**HOW TO COMPLETE THIS TASK:** Transcribe each entry exactly, without pictures.

**MATERIAL FOR THIS EXERCISE:**
++++++
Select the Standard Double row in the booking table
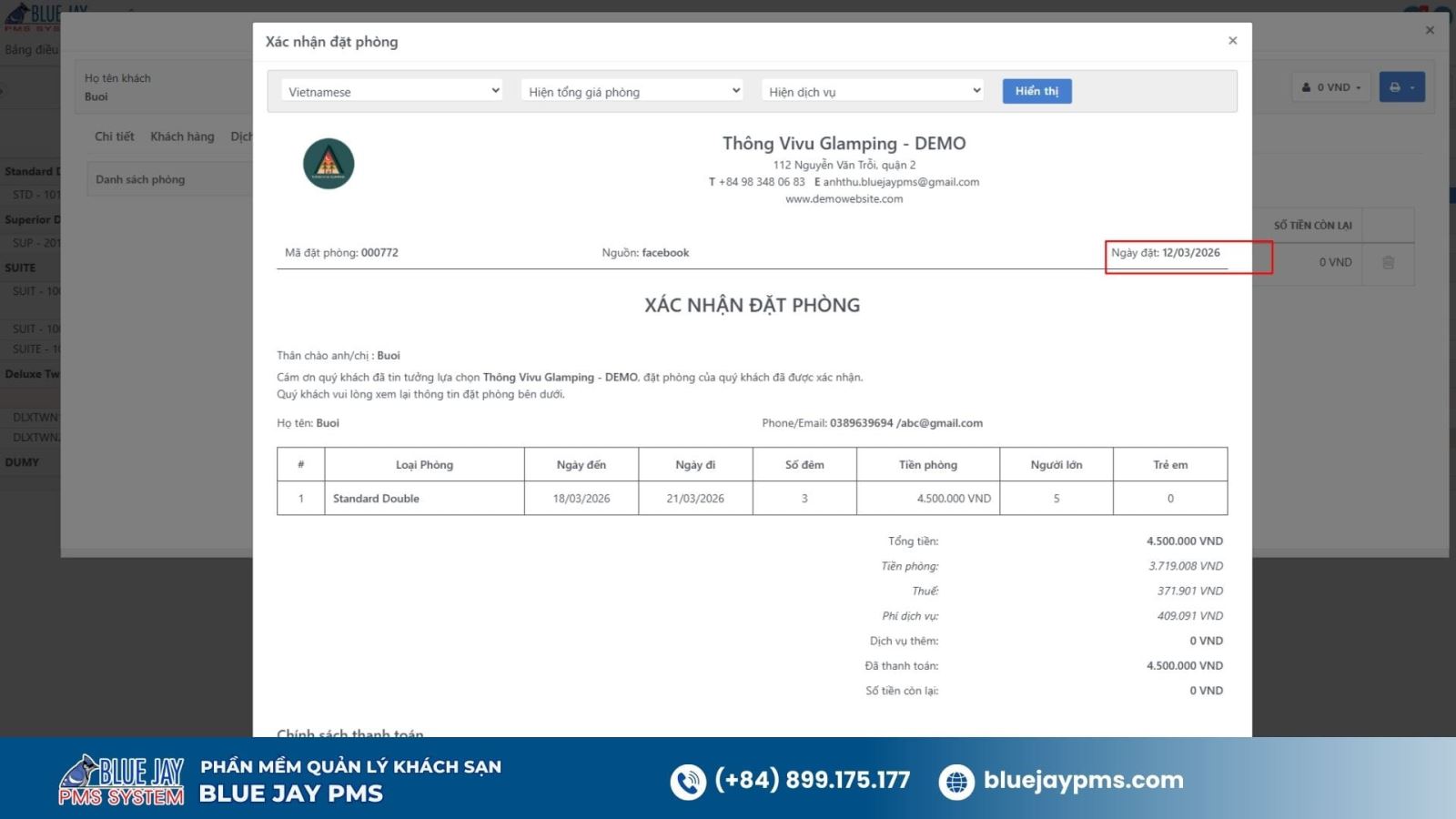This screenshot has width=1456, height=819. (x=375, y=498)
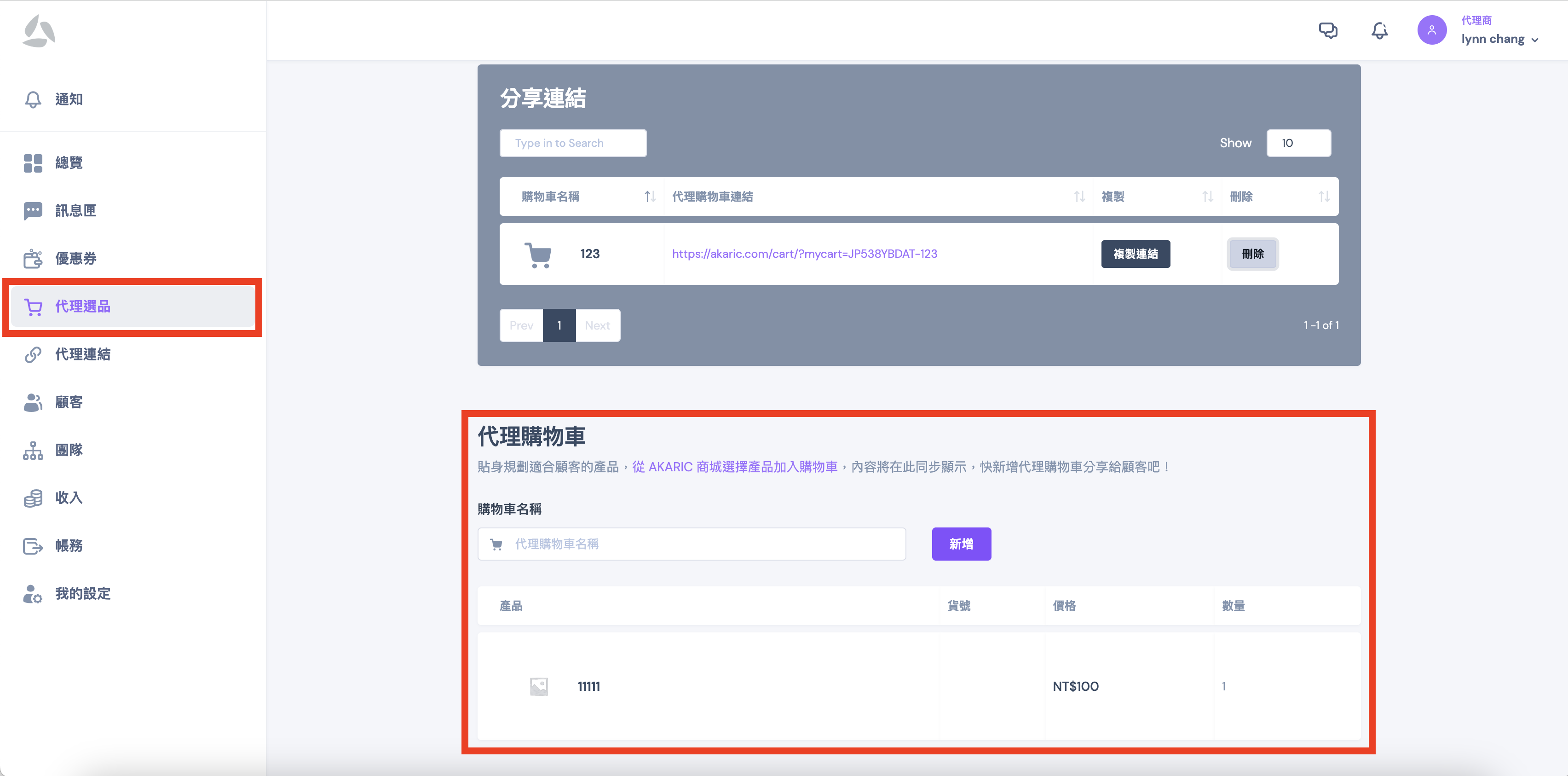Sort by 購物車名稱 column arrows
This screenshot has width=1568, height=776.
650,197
++++++
**ANSWER FOR THE TASK:**
Select the Standard Double row in the booking table
This screenshot has width=1456, height=819. (x=375, y=498)
Sort by 購物車名稱 column arrows
This screenshot has width=1568, height=776.
650,197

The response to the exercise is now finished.